24.4.08

Festival fatigue



The above is footage from Womud 2007 (where I'm going this year, eek, if it's anything like this I won't be). The below is a little opinion piece on festival saturation I penned for The End, as in the nightclub. You can find it in its original glory here. It's well worth checking out for interviews, footage of nights, music and all manner of clued up dance music 'content'.

FESTIVALS

It’s barely May and festival fatigue is upon us: you can’t flick through a freesheet, broadsheet, music weekly, style mag or scroll down a web ‘zine without a line up announcement or ad. And it’s going to be like this E V E R Y D A Y until September, festivals are like the summer version of Christmas – relentless, inescapable and exhausting.

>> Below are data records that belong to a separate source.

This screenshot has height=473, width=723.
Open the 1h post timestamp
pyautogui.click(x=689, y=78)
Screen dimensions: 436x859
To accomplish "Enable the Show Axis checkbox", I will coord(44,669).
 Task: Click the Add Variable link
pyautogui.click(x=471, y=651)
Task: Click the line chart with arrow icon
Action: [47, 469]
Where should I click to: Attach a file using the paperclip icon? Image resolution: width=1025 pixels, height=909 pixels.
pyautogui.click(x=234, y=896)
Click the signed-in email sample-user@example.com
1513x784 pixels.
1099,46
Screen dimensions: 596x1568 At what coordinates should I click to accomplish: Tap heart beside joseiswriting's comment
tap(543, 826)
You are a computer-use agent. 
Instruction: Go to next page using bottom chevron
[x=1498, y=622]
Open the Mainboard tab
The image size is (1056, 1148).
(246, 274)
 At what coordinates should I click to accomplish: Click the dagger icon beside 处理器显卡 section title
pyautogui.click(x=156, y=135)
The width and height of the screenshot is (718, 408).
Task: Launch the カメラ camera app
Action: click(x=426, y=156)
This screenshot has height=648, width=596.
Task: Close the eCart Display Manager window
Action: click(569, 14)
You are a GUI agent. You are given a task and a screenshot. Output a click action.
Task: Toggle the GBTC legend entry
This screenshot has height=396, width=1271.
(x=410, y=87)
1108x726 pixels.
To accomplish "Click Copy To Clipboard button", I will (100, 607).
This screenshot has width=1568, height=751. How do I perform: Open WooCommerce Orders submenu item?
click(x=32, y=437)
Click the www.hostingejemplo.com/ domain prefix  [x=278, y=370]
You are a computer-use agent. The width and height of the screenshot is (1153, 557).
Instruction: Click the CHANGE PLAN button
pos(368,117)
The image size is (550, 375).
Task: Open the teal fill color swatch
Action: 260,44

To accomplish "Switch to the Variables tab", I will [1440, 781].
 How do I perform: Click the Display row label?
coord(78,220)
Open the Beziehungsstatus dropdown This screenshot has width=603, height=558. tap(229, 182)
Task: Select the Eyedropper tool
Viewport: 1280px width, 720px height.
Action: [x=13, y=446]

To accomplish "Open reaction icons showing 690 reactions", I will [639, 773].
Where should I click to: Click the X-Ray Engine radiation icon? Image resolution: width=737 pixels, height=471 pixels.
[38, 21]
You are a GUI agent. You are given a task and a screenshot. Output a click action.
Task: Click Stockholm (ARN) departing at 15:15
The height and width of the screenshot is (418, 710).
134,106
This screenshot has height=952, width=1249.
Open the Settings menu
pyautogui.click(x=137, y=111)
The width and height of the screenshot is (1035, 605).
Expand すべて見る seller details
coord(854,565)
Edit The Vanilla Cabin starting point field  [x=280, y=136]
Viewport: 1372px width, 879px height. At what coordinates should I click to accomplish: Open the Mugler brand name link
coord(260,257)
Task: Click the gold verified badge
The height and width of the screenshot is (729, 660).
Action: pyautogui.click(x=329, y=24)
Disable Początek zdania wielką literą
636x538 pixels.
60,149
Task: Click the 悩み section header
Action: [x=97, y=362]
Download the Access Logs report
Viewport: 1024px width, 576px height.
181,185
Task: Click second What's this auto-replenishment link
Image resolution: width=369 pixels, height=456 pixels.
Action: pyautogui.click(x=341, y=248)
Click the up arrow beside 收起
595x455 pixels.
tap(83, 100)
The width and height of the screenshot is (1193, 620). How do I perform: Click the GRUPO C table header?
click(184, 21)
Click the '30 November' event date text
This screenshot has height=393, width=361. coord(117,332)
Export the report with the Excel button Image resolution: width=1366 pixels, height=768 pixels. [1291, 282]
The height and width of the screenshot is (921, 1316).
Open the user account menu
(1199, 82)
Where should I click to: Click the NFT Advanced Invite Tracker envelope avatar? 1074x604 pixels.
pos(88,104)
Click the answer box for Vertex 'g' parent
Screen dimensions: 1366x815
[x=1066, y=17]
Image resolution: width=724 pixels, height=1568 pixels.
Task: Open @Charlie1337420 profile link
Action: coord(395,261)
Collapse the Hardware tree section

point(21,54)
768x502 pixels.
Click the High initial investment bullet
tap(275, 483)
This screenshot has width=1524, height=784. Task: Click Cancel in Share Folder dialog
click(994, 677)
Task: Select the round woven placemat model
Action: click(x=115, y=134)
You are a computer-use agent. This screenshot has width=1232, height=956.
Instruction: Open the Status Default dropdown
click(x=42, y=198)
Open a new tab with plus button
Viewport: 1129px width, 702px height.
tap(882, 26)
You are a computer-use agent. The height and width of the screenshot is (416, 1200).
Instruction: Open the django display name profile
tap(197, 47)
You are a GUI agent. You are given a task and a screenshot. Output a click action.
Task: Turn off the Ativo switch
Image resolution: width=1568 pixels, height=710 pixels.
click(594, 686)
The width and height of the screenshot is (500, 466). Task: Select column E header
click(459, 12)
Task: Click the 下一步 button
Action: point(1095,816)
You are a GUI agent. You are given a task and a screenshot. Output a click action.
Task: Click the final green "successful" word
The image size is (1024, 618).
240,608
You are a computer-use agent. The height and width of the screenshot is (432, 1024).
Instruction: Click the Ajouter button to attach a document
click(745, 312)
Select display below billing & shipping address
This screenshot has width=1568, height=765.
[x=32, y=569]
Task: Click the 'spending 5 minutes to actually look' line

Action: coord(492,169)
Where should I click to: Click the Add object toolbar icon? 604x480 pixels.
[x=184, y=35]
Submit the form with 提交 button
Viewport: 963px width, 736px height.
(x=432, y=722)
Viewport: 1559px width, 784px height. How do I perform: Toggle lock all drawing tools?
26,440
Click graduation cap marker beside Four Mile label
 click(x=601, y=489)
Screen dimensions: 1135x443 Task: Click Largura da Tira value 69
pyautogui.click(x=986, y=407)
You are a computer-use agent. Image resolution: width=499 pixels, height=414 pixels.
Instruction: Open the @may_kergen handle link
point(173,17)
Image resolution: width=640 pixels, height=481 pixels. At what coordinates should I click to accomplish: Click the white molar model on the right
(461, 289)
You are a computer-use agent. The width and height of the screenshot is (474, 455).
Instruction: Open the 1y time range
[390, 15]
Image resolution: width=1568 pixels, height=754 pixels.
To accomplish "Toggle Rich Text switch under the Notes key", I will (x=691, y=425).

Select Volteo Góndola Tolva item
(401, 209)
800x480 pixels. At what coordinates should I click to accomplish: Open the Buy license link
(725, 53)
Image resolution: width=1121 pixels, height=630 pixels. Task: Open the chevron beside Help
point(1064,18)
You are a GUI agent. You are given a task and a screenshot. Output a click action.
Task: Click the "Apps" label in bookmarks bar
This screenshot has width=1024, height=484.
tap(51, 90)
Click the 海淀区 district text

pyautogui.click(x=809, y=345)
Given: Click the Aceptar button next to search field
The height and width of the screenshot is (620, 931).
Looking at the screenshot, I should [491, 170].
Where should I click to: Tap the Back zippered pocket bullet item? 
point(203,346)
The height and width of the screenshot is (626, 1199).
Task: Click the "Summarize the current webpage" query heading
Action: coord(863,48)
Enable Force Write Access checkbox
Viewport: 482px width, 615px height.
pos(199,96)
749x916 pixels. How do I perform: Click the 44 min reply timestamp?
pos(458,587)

This summer there are around 500 ‘festivals’ happening in the UK, which is quite staggering. On the one hand you can’t fault ‘consumer choice’: there really is a festival for everyone whether Download for punk rock moshers, Global Gathering for flouro ravers, folk festivals or Latitude for the polite, Port Eliot book festival for literary mash heads, humungous festivals (Glastonbury, V, Reading & Leeds), boutique festivals like the Big Chill for yummy mummies and their McLaren buggies, and family festivals with hardly any named bands (Shambala), but the event that confirms that no matter what your tribe there’s a festival for you, is a three day Jazz Festival for naturists in Kent.

On the other hand there’s little doubt we’re at saturation point – since when were festivals our new favourite summer pastime? Its all the more banal considering the one thing that all ‘festivals’ have in common is the great outdoors and the threat of dreaded rain. Can anyone even remember the last decent summer we had? Is there anything worse than being at a festival in the rain? Nothing dissolves festival cheer quicker than grey sky and the metronomic patter of raindrops on polyester. You can’t sit down, it’s literally a pain in the arse, thighs and calves to walk anywhere, you’re perennially damp, cold and never warm up, and you can’t chill outside with your mates. A wet festival is the ultimate test of British endurance and stoicism, where we forced to grin and bear it, like the Blitz, or get so high that we’re singing in the rain.

And after the wettest summer in living memory submerged half the country, we have the busiest festival season ever. Go figure, the country’s gone mad.

Festivals in 2008 seem an apt allegory for our times and microcosm of the state of the nation. The sheer bloatedness of our festival season seems to parallel the carefree spending, borrowing and ‘buy today pay whenever’ recklessness of the last few years. You have to be a hermit not to realise that payback time for this is upon us and compounded by a huge rise in the basic costs of living. In troubled times frivolities are the first things to go, and on that basis, there’s no way that 500 festivals can survive into next year.

Which maybe no bad thing: quality not quantity is a proverb for a reason. Let’s just hope it’s not the fat cat, corporate-funded festivals with the deepest pockets that survive, and kill off the little guys, especially not the ‘little’ guys at the naturist jazz festival.